Por algún motivo, últimamente me fijo mucho en la gente callada. En el silencio las obras se efectúan con sinceridad, las personas se desenvuelven con cierta gracia felina, con fluidez. A veces las palabras son el freno de mano; el silencio es el torrente desaguado inopinadamente, la electricidad incontrolable.
Cuando éramos algo más chicos, A. estaba envuelto de un aire críptico. Era inquietante y ya entonces me intrigaba. Me fijaba mucho en su manera de caminar, con las manos enterradas en su abrigo de paño negro hasta los pies y la cabeza gacha. A veces parecía flotar, como si no perteneciese al mundo de los vivos, aunque tampoco al de los muertos. Desde lejos, A. era otra cosa. La distancia es importante, porque a lo lejos el silencio toma forma, se define. Desde la distancia hay personas que, aunque estén calladas, chillan. Y el sonido, cuando uno presta atención, se deja ver.
Me gusta observar en silencio, también. En ocasiones atravieso una especie de experiencia mística, es difícil de explicar: como si me desplazase desde el plano de la vida que me ha tocado habitar hasta otro distinto, uno desde el cual puedo observar todo y a todos los que me rodean. Desde la nueva ubicación el tiempo se detiene, pero también transcurre más rápido que nunca. A veces dos segundos pueden durar toda una vida. A veces, digo mucho «a veces». Esos segundos son deliciosos, se inundan de una luz diferente, me invade una euforia que no me pertenece. Desde ese nuevo plano, esa ubicación, ese estado transitorio e intersticial, floto en una especie de nube que me concede momentáneamente la omnipresencia. Como si todas las vidas pudiesen vivirse en una sola. Como si todos los sentidos convergieran a la vez.
Me pasa al escribir, me gusta hacerlo en silencio. Cuando estoy en mi cuarto, o en el salón, o en cualquier lugar en el que lo único que se escucha es un modesto estridulo, como el ruido que hacen las chicharras, o más bien los grillos porque las chicharras cantan y lo que se escucha no es un canto sino una energía particular, escribo mejor. Pienso mejor. Soy capaz de bucear hacia dentro, en mí misma, y conecto con los fondos de forma tan profunda que soy consciente de que estoy volcando mis más profundos sentimientos con la tinta. En silencio soy capaz de hallar mi zenit, mi mejor expresión, mi yo más auténtico. Barajo seriamente la posibilidad de estar perdiendo la cabeza. No me importa demasiado.

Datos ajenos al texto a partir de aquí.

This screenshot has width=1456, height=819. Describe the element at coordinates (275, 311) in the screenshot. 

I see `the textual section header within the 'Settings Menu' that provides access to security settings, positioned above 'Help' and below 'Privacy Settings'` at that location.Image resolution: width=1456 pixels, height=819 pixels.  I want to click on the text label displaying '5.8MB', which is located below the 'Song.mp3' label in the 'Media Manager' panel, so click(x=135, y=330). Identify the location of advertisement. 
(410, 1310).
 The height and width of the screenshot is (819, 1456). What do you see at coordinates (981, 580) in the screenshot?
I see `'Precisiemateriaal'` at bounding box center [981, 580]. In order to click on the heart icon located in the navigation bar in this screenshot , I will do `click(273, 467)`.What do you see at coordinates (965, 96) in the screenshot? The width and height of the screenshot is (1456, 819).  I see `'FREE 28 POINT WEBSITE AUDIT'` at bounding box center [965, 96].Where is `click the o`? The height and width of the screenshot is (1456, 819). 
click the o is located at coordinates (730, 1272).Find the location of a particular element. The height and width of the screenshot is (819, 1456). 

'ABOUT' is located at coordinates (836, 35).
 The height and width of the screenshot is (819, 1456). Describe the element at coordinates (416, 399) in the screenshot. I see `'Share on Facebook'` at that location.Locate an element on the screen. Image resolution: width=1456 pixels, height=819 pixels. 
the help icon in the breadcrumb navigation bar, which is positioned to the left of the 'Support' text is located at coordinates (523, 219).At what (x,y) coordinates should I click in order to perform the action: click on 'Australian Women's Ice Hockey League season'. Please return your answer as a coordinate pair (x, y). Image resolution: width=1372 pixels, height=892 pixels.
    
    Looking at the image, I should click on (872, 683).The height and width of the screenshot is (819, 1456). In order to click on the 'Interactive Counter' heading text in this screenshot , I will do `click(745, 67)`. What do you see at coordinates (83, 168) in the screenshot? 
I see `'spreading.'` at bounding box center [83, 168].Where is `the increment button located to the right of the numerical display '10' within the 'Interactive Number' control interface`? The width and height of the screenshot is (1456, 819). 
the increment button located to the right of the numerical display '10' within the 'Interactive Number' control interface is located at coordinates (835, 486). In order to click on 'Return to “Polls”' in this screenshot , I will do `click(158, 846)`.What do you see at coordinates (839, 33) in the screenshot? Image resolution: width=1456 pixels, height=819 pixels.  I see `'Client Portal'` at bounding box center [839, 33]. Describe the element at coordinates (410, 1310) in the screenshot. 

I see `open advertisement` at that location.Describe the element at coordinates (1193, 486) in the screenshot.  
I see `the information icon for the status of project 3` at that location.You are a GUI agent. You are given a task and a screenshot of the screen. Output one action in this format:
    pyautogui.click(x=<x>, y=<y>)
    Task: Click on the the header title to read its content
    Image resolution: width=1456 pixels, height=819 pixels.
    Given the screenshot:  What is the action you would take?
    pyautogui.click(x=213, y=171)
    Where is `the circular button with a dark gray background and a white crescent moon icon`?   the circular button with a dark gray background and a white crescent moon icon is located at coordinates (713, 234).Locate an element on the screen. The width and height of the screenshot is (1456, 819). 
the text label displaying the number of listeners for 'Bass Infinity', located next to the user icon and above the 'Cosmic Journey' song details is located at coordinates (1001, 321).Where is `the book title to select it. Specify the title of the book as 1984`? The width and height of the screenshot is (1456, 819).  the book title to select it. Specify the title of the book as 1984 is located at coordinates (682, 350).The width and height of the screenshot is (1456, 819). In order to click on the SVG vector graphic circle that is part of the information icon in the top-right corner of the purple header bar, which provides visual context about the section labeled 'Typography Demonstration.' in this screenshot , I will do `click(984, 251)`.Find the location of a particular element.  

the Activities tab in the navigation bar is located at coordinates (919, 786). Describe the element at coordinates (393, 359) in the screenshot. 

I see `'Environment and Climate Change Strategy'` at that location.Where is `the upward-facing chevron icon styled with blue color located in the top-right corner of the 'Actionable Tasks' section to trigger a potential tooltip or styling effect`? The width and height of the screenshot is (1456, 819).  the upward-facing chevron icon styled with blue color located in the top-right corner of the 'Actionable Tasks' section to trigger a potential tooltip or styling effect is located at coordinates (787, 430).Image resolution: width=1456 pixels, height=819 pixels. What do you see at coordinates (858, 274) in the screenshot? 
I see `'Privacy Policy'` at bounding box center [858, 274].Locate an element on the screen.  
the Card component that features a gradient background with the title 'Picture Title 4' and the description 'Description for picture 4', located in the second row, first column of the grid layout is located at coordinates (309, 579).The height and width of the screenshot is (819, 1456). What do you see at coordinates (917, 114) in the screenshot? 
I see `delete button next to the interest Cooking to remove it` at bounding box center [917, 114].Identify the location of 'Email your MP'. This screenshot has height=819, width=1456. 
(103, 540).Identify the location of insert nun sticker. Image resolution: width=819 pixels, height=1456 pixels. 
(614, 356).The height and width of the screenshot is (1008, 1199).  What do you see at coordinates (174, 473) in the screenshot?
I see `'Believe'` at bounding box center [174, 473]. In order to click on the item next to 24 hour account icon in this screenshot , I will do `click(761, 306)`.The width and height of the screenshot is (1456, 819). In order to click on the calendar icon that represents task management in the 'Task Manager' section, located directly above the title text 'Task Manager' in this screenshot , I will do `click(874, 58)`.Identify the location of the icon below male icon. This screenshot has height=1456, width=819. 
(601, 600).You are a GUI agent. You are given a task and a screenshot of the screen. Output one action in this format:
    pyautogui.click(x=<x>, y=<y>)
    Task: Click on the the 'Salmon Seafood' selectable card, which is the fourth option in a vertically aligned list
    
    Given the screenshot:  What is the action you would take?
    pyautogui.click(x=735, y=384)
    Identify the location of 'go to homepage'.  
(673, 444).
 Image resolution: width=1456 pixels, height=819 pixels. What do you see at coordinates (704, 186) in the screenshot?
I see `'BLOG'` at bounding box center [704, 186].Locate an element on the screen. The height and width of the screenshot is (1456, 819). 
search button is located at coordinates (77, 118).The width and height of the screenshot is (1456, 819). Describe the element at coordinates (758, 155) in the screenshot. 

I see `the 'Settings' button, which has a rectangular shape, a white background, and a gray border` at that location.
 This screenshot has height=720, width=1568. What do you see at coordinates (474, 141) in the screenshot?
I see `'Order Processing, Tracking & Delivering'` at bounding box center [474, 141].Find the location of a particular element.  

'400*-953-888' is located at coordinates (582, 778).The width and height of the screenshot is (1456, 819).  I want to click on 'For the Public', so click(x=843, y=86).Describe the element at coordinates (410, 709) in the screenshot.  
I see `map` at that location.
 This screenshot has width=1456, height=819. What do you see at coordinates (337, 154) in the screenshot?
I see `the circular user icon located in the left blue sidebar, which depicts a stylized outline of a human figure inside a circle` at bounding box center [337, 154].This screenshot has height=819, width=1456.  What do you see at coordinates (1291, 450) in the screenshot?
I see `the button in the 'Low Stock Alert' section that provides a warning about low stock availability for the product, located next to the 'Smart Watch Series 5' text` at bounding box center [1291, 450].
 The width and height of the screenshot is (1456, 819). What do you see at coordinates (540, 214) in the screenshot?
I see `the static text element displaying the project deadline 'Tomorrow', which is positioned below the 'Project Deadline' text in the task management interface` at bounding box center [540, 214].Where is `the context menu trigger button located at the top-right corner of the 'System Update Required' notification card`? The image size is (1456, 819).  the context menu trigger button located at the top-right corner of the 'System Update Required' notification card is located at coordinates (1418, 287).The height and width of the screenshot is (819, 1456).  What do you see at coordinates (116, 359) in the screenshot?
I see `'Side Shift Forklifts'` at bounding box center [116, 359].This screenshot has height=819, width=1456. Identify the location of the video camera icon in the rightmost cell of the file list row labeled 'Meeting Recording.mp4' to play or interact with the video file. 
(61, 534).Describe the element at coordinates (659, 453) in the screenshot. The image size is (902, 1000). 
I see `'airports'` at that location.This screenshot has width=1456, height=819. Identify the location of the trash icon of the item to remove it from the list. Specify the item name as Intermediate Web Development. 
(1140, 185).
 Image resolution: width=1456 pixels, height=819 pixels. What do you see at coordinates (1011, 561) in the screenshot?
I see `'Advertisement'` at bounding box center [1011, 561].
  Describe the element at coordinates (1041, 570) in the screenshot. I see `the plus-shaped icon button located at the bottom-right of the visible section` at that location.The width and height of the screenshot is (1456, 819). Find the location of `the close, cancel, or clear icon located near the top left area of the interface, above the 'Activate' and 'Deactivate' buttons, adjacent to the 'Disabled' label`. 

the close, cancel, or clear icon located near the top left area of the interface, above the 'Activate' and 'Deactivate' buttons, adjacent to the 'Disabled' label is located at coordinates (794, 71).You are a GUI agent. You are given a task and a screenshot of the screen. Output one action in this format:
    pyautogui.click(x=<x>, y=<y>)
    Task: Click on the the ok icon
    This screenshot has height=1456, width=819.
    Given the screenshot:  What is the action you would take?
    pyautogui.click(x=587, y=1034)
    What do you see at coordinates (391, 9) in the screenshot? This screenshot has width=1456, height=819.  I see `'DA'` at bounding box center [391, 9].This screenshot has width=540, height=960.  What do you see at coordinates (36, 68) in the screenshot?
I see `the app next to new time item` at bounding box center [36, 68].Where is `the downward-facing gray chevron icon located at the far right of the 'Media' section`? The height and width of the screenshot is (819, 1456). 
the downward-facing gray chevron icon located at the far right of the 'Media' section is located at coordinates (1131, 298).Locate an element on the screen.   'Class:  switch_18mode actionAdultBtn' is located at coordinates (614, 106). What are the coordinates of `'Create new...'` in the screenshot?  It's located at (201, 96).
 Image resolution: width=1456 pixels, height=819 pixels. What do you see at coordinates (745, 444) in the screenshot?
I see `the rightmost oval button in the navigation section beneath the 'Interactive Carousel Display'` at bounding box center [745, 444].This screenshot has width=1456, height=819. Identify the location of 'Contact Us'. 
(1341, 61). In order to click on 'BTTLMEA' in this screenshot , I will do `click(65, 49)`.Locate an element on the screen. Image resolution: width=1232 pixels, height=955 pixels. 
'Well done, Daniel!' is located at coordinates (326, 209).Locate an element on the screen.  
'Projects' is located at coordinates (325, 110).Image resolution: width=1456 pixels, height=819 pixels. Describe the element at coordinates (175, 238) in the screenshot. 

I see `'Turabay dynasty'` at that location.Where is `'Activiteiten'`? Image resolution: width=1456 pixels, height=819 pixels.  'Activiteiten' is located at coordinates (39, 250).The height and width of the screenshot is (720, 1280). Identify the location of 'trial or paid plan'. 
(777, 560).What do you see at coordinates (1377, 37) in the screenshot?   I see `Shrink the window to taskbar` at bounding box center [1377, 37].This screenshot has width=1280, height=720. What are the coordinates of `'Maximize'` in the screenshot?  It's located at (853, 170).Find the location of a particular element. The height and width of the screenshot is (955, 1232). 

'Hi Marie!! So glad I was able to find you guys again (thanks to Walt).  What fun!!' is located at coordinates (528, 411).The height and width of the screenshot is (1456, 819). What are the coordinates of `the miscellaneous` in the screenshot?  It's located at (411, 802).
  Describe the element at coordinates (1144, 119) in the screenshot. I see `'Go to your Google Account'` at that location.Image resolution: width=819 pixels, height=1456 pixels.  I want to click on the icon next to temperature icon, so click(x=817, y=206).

En la redacción me cuesta encontrar un espacio en mi mente que me imbuya de una sensación similar al sonido de la estridulación propia del hogar solitario. Sin embargo sus silencios, que también los hay, son silencios distintos. Silencios con ruido, ahogados entre tecleados y murmullos, entre pasos elefantiásicos y tormentas puntuales. El silencio también puede estar contagiado de ruido, pero siempre mantiene su esencia, es capaz de sostenerse, de ser silencio. Hay que encontrar el interruptor que lo encienda y que lo apague. Buscar es complicado.
Creo que trabajar en un ambiente como este me ayuda a distanciarme, a dar un paso fuera de la escena. A encontrar quietud y una acústica tenue en momentos de mucho alboroto y bullicio revolucionado de más. Algo así me sucedió hace poco: la noche, el alcohol y la música diseñada por ingenieros de sonido para llevarnos a lugares insospechados se combinaron en mis beodas amistades. Me detuve a mirar un segundo todo lo que sucedía a mi alrededor. Y de improviso la escena desaceleró, el ajetreo iba al ralentí, como el que espera a un tren que no pasa nunca y que sin embargo nunca deja de esperar.
En aquel silencio momentáneo, de apenas dos segundos, en aquel trance que podría estar firmado por aguardiente pero que en realidad fue una escena conocida, un destello casual me devolvió el sonido, el ruido, el jaleo, La falda, los cigarros, el roce, la risa, los sueños. Un silencio se topó con otro y su estallido fue el Big Bang. Como un imán que atrae dos polos como fuerzas imbatibles, como una marea que arropa la costa mediterránea porque así está escrito que debe hacerlo. En aquel silencio, minutos antes de cruzar las miradas, podría perder la noche entera. Como el que se sienta al borde de la cama de un hotel sosteniendo el mango de su carry on mirando al suelo, intentando estirar el verano cuando septiembre ya comienza a asomar. En aquellos silencios esperaría que dieran las uvas. Y a veces, incluso, me gustaría que no dieran nunca.